Parrot’s data determines global demand based on analytics from consumed data on social media, social video, and research activity, Axios reported.

“In other English-speaking countries, there’s a lot [of people] that want to kind of continue to branch out and watch more and more new types of anime, so it’s a really helpful user acquisition tool,” Animation expert and general partner at Compound Michael Dempsey said. “It’s definitely more mainstream. It’s not as contained towards niches as it used to be. I think that’s probably because there’s just a broader, continual hunger for animated content.”

But its rise in popularity is not necessarily a good thing.

As Movieguide® previously reported:

Hollywood knows that one sure-fire way to attract teenagers and younger audience members is to release animated feature movies.

Since 1937, Disney has repeatedly proved that animated movies sell. However, more recently, the Japanese entertainment industry has tapped into young American viewers.

While Japanese animation—known in the United States as anime—is not new to American audiences, gone are the days of relatively harmless series geared toward children, such as 1967’s SPEED RACER.

In recent years, anime has been at the forefront of depicting edgy content that blurs the lines of morality with occult worldviews, sensual content and extreme violence.

The rise in popularity has meant that movie studios, theater chains, and streaming platforms are looking to tap into audience interest in anime—evidenced by last year’s DEMON SLAYER THE MOVIE: MUGEN TRAIN, which earned $450 million at the global box office.

“AMC Networks’ acquisition comes as Hollywood studios are starting to pour more resources into anime content amid increased global streaming competition,” the outlet Axios wrote on the data.

Axios reported:

Sony Pictures Entertainment acquired Crunchyroll, one of the largest U.S.-based anime streaming services, for $1.2 billion from AT&T last year. It plans to merge Crunchyroll with Funimation, another anime streaming service it already owns, to create one giant platform.
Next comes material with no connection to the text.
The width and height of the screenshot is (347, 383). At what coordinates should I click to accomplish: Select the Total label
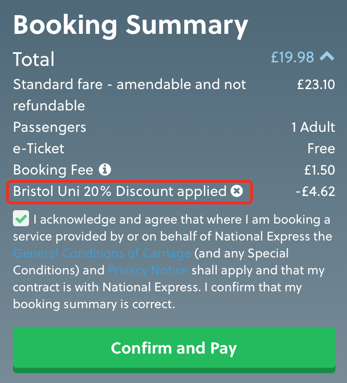(34, 59)
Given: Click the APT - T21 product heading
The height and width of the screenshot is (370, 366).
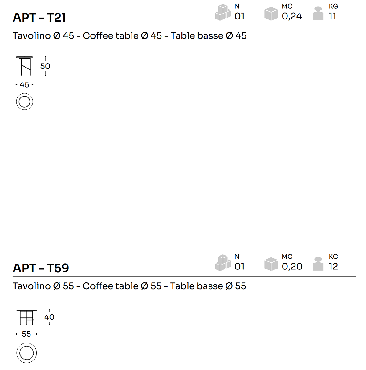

Netflix is developing a new anime series based on “Scott Pilgrim,” a hit graphic novel series, The Hollywood Reporter reported Friday. It previously touted its investments in anime, reporting that more than 100 million households globally watched at least one anime title on its platform between October 2019 and September 2020, a 50% increase from the year prior.

Disney+ released its own anime series, “Star Wars: Visions,” last fall and has announced plans for more titles in the future.

Anime has irreplaceable value in the eyes of the industry’s top streaming platforms as they try to bolster their subscriber numbers.

But why should we care?

Movieguide® previously reported:

Even more concerning is that the vast majority of audiences who watch anime are teenagers and young adults, whose minds are in their most impressionable state.

While anime, by definition, is just another animation style to tell imaginative and compelling stories, motives and origin matter.

Anime draws influences from the mystical superstition and polytheism often practiced in Eastern religion and culture. Specific to Japan is Shintoism, which deems the Japanese islands and people as divine. According to Shintoism, the Japanese people are descendants of the many gods and spirits (kami) living throughout Japan.

Worship of these false gods often plays a role in anime movies and television, in subtle and blatant ways like sorcery, tarot cards, incantations, and humans interacting with spirit worlds.

Popular anime movies also tend to push excessive violence and sexual content. While pornographic anime has its own category called hentai, innuendos and overt sexualization of characters remain pervasive in mainstream anime.

The trend toward anime sheds light on the reality that animated content, whether made for children or not, is consistently crossing the line in regards to morality.  Anime TV shows and movies are not solely to blame when comes to immorality in the media, but its growing popularity among teens and young adults should raise some red flags with discerning viewers.